* EXERCISE:
Return each of the following records word for word, with nothing changed.
* BEGIN *
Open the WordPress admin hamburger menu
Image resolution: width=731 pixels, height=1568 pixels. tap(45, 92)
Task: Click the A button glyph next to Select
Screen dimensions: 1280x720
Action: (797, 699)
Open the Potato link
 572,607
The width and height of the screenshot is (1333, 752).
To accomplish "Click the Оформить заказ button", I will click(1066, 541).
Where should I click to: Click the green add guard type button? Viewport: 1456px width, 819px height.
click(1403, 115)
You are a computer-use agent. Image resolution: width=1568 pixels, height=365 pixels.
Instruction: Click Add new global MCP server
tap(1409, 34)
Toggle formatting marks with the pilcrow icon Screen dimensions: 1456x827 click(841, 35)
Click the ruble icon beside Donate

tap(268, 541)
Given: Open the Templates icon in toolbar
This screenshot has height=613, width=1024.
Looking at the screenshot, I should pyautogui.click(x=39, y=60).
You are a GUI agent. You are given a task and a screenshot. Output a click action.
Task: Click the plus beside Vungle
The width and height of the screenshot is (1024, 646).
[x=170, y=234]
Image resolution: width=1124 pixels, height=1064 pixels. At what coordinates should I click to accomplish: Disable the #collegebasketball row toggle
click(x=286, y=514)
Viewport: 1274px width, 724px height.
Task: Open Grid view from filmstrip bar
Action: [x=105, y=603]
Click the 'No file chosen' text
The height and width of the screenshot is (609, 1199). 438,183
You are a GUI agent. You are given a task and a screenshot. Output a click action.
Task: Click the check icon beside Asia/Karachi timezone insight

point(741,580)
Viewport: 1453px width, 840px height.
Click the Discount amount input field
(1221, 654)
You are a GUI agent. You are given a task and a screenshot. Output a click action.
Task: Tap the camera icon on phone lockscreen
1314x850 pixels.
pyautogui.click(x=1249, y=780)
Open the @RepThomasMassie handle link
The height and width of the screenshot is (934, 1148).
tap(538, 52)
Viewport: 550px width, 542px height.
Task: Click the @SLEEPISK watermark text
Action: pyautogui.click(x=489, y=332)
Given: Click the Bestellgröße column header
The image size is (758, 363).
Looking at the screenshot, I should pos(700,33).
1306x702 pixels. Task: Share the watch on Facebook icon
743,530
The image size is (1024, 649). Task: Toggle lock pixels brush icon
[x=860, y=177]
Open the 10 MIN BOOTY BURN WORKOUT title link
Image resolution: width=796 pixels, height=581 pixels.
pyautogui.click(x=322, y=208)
* END *
* ANSWER:
Open the WordPress admin hamburger menu
Image resolution: width=731 pixels, height=1568 pixels. tap(45, 92)
Task: Click the A button glyph next to Select
Screen dimensions: 1280x720
Action: (797, 699)
Open the Potato link
 572,607
The width and height of the screenshot is (1333, 752).
To accomplish "Click the Оформить заказ button", I will click(1066, 541).
Where should I click to: Click the green add guard type button? Viewport: 1456px width, 819px height.
click(1403, 115)
You are a computer-use agent. Image resolution: width=1568 pixels, height=365 pixels.
Instruction: Click Add new global MCP server
tap(1409, 34)
Toggle formatting marks with the pilcrow icon Screen dimensions: 1456x827 click(841, 35)
Click the ruble icon beside Donate

tap(268, 541)
Given: Open the Templates icon in toolbar
This screenshot has height=613, width=1024.
Looking at the screenshot, I should pyautogui.click(x=39, y=60).
You are a GUI agent. You are given a task and a screenshot. Output a click action.
Task: Click the plus beside Vungle
The width and height of the screenshot is (1024, 646).
[x=170, y=234]
Image resolution: width=1124 pixels, height=1064 pixels. At what coordinates should I click to accomplish: Disable the #collegebasketball row toggle
click(x=286, y=514)
Viewport: 1274px width, 724px height.
Task: Open Grid view from filmstrip bar
Action: [x=105, y=603]
Click the 'No file chosen' text
The height and width of the screenshot is (609, 1199). 438,183
You are a GUI agent. You are given a task and a screenshot. Output a click action.
Task: Click the check icon beside Asia/Karachi timezone insight

point(741,580)
Viewport: 1453px width, 840px height.
Click the Discount amount input field
(1221, 654)
You are a GUI agent. You are given a task and a screenshot. Output a click action.
Task: Tap the camera icon on phone lockscreen
1314x850 pixels.
pyautogui.click(x=1249, y=780)
Open the @RepThomasMassie handle link
The height and width of the screenshot is (934, 1148).
tap(538, 52)
Viewport: 550px width, 542px height.
Task: Click the @SLEEPISK watermark text
Action: pyautogui.click(x=489, y=332)
Given: Click the Bestellgröße column header
The image size is (758, 363).
Looking at the screenshot, I should pos(700,33).
1306x702 pixels. Task: Share the watch on Facebook icon
743,530
The image size is (1024, 649). Task: Toggle lock pixels brush icon
[x=860, y=177]
Open the 10 MIN BOOTY BURN WORKOUT title link
Image resolution: width=796 pixels, height=581 pixels.
pyautogui.click(x=322, y=208)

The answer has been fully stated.